-- Start Supplied entries --

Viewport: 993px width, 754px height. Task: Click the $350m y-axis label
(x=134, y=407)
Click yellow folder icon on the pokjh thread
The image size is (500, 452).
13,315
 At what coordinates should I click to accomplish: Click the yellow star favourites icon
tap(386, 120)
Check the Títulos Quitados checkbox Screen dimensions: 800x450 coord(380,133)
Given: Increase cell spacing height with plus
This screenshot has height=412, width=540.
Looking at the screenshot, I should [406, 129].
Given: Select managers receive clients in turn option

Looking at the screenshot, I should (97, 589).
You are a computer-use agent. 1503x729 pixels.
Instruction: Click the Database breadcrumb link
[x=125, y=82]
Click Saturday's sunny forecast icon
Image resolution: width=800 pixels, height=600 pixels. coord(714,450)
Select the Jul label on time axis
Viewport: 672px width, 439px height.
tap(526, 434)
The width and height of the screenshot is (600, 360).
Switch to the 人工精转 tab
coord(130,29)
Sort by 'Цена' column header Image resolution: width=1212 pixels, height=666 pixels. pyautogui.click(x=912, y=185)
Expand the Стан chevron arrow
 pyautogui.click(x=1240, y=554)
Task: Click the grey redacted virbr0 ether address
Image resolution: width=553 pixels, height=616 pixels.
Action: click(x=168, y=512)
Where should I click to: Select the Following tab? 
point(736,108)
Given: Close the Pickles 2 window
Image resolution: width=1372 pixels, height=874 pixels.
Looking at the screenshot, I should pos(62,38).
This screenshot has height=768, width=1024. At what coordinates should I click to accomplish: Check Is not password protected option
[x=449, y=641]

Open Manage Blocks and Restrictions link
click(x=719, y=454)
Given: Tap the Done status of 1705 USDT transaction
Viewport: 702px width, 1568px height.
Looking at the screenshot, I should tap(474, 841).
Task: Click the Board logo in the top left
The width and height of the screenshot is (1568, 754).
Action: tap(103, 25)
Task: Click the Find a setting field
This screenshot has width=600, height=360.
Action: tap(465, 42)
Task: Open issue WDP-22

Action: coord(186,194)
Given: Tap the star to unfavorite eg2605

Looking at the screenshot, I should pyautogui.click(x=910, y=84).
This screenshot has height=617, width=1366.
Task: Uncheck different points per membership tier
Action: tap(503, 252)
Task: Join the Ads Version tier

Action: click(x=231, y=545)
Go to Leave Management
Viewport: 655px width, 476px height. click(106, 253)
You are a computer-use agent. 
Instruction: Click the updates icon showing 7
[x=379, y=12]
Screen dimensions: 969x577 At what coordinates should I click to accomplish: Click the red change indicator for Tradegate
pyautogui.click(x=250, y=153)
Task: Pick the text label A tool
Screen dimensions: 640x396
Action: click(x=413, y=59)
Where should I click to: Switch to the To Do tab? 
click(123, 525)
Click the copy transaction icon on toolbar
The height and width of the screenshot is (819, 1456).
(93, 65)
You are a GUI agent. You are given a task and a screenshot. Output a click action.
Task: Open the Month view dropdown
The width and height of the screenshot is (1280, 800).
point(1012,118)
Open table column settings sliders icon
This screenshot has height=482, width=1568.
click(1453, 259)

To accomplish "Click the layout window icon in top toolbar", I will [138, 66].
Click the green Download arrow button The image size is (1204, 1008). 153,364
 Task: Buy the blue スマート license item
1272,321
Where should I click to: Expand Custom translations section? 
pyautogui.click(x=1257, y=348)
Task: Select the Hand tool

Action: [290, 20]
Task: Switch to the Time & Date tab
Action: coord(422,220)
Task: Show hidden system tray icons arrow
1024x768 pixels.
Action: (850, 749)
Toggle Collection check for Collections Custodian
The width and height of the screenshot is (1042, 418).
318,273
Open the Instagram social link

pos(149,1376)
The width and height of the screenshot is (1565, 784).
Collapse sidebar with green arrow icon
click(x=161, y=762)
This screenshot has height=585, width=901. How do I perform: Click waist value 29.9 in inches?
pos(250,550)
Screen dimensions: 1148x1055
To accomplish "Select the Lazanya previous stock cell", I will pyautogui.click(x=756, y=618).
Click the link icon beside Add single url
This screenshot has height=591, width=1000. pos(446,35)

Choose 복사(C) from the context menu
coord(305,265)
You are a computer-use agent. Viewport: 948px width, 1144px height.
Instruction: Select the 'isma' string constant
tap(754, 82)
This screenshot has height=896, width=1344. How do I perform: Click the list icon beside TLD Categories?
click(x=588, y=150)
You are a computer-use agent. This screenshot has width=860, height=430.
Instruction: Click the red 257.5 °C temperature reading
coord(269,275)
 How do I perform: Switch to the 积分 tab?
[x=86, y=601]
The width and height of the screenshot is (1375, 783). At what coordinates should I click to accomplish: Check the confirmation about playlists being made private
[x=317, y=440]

-- End Supplied entries --

Set exercise:
Can you reproduce all of the rows above word for word, without changing anything?

Answer to the problem:
Viewport: 993px width, 754px height. Task: Click the $350m y-axis label
(x=134, y=407)
Click yellow folder icon on the pokjh thread
The image size is (500, 452).
13,315
 At what coordinates should I click to accomplish: Click the yellow star favourites icon
tap(386, 120)
Check the Títulos Quitados checkbox Screen dimensions: 800x450 coord(380,133)
Given: Increase cell spacing height with plus
This screenshot has height=412, width=540.
Looking at the screenshot, I should [406, 129].
Given: Select managers receive clients in turn option

Looking at the screenshot, I should (97, 589).
You are a computer-use agent. 1503x729 pixels.
Instruction: Click the Database breadcrumb link
[x=125, y=82]
Click Saturday's sunny forecast icon
Image resolution: width=800 pixels, height=600 pixels. coord(714,450)
Select the Jul label on time axis
Viewport: 672px width, 439px height.
tap(526, 434)
The width and height of the screenshot is (600, 360).
Switch to the 人工精转 tab
coord(130,29)
Sort by 'Цена' column header Image resolution: width=1212 pixels, height=666 pixels. pyautogui.click(x=912, y=185)
Expand the Стан chevron arrow
 pyautogui.click(x=1240, y=554)
Task: Click the grey redacted virbr0 ether address
Image resolution: width=553 pixels, height=616 pixels.
Action: click(x=168, y=512)
Where should I click to: Select the Following tab? 
point(736,108)
Given: Close the Pickles 2 window
Image resolution: width=1372 pixels, height=874 pixels.
Looking at the screenshot, I should pos(62,38).
This screenshot has height=768, width=1024. At what coordinates should I click to accomplish: Check Is not password protected option
[x=449, y=641]

Open Manage Blocks and Restrictions link
click(x=719, y=454)
Given: Tap the Done status of 1705 USDT transaction
Viewport: 702px width, 1568px height.
Looking at the screenshot, I should tap(474, 841).
Task: Click the Board logo in the top left
The width and height of the screenshot is (1568, 754).
Action: tap(103, 25)
Task: Click the Find a setting field
This screenshot has width=600, height=360.
Action: tap(465, 42)
Task: Open issue WDP-22

Action: coord(186,194)
Given: Tap the star to unfavorite eg2605

Looking at the screenshot, I should pyautogui.click(x=910, y=84).
This screenshot has height=617, width=1366.
Task: Uncheck different points per membership tier
Action: tap(503, 252)
Task: Join the Ads Version tier

Action: click(x=231, y=545)
Go to Leave Management
Viewport: 655px width, 476px height. click(106, 253)
You are a computer-use agent. 
Instruction: Click the updates icon showing 7
[x=379, y=12]
Screen dimensions: 969x577 At what coordinates should I click to accomplish: Click the red change indicator for Tradegate
pyautogui.click(x=250, y=153)
Task: Pick the text label A tool
Screen dimensions: 640x396
Action: click(x=413, y=59)
Where should I click to: Switch to the To Do tab? 
click(123, 525)
Click the copy transaction icon on toolbar
The height and width of the screenshot is (819, 1456).
(93, 65)
You are a GUI agent. You are given a task and a screenshot. Output a click action.
Task: Open the Month view dropdown
The width and height of the screenshot is (1280, 800).
point(1012,118)
Open table column settings sliders icon
This screenshot has height=482, width=1568.
click(1453, 259)

To accomplish "Click the layout window icon in top toolbar", I will [138, 66].
Click the green Download arrow button The image size is (1204, 1008). 153,364
 Task: Buy the blue スマート license item
1272,321
Where should I click to: Expand Custom translations section? 
pyautogui.click(x=1257, y=348)
Task: Select the Hand tool

Action: [290, 20]
Task: Switch to the Time & Date tab
Action: coord(422,220)
Task: Show hidden system tray icons arrow
1024x768 pixels.
Action: (850, 749)
Toggle Collection check for Collections Custodian
The width and height of the screenshot is (1042, 418).
318,273
Open the Instagram social link

pos(149,1376)
The width and height of the screenshot is (1565, 784).
Collapse sidebar with green arrow icon
click(x=161, y=762)
This screenshot has height=585, width=901. How do I perform: Click waist value 29.9 in inches?
pos(250,550)
Screen dimensions: 1148x1055
To accomplish "Select the Lazanya previous stock cell", I will pyautogui.click(x=756, y=618).
Click the link icon beside Add single url
This screenshot has height=591, width=1000. pos(446,35)

Choose 복사(C) from the context menu
coord(305,265)
You are a computer-use agent. Viewport: 948px width, 1144px height.
Instruction: Select the 'isma' string constant
tap(754, 82)
This screenshot has height=896, width=1344. How do I perform: Click the list icon beside TLD Categories?
click(x=588, y=150)
You are a computer-use agent. This screenshot has width=860, height=430.
Instruction: Click the red 257.5 °C temperature reading
coord(269,275)
 How do I perform: Switch to the 积分 tab?
[x=86, y=601]
The width and height of the screenshot is (1375, 783). At what coordinates should I click to accomplish: Check the confirmation about playlists being made private
[x=317, y=440]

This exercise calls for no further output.